"""

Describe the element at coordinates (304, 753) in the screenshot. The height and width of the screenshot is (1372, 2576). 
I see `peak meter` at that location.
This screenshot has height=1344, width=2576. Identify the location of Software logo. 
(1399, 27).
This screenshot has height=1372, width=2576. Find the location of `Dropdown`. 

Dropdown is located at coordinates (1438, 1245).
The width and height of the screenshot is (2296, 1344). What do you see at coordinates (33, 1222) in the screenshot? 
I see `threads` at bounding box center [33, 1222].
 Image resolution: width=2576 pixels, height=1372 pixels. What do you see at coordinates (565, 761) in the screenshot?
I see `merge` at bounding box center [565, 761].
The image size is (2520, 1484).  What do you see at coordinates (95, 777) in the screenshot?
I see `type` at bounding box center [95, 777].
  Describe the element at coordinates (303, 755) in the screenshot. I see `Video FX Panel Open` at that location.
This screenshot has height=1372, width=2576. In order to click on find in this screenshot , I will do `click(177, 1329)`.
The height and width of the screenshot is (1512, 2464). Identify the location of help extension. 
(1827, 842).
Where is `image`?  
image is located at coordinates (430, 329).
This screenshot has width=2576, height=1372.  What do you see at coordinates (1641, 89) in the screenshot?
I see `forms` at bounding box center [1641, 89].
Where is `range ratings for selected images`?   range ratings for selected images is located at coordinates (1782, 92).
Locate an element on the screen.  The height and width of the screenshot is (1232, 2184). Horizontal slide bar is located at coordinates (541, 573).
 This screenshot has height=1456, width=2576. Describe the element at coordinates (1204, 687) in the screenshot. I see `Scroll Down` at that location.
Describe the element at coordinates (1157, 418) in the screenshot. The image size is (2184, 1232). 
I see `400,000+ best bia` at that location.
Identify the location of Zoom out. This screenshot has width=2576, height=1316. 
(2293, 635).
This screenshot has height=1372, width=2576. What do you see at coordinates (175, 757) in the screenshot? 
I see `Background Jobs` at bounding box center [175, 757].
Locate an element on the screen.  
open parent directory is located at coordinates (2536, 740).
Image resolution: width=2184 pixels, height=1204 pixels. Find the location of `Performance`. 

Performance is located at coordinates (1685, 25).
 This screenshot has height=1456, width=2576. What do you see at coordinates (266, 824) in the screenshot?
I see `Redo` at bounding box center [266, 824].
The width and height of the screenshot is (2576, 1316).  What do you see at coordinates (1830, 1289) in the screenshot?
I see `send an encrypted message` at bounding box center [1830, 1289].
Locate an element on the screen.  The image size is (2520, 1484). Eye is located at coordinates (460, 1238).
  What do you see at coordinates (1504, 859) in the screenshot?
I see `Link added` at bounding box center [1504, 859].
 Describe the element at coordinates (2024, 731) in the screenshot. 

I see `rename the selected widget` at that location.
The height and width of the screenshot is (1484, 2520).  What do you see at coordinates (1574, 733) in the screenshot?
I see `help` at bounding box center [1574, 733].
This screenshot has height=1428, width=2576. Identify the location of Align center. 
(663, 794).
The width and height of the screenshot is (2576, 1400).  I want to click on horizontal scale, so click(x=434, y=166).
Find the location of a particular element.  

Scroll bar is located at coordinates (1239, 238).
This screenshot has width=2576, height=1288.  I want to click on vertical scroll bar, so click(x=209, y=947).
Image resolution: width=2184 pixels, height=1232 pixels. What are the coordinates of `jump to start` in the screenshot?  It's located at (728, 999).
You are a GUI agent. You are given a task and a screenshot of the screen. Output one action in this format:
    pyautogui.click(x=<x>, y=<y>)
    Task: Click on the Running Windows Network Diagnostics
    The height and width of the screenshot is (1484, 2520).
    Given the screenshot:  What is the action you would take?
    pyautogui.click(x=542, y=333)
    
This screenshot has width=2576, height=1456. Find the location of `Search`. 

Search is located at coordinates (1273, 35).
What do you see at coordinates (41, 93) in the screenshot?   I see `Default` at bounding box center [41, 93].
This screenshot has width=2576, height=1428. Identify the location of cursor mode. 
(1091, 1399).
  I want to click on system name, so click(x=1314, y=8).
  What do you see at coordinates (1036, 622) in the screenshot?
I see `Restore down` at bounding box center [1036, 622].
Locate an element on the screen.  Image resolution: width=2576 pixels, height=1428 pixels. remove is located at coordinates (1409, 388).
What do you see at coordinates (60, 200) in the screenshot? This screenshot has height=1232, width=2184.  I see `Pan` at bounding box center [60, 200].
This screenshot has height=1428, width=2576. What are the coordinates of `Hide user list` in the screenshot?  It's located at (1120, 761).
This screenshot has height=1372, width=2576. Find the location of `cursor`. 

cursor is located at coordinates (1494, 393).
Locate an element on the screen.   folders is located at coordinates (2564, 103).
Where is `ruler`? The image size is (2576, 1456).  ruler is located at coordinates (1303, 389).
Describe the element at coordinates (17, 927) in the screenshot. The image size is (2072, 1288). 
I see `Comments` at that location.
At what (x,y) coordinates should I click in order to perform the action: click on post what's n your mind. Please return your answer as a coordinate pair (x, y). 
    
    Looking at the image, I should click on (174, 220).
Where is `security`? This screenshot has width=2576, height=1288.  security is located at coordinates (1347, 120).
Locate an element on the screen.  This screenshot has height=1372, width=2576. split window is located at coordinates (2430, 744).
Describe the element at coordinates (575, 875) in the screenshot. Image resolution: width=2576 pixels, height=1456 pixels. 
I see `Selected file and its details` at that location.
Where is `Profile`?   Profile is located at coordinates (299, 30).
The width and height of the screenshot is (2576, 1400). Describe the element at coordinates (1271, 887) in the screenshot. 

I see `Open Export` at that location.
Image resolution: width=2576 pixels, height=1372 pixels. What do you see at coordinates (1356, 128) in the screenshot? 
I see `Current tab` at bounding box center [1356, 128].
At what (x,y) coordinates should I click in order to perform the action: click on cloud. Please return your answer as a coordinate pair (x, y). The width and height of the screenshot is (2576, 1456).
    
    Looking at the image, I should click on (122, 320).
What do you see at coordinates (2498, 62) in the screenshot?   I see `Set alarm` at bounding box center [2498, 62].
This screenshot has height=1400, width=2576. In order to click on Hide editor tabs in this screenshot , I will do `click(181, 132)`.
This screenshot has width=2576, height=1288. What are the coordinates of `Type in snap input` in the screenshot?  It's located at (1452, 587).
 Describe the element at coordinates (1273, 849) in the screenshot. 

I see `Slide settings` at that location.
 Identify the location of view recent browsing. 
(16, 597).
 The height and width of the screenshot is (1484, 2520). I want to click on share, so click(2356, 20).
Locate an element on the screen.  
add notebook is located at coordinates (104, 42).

"""

PROBLEM DESCRIPTION - Format the material from its start through the line containing "Dropdown is located" as a numbered list, one line per item, with blank lines left out.

RESPONSE TO THIS EXERCISE -
1. Describe the element at coordinates (304, 753) in the screenshot. The height and width of the screenshot is (1372, 2576). 
2. I see `peak meter` at that location.
3. This screenshot has height=1344, width=2576. Identify the location of Software logo. 
4. (1399, 27).
5. This screenshot has height=1372, width=2576. Find the location of `Dropdown`. 
6. Dropdown is located at coordinates (1438, 1245).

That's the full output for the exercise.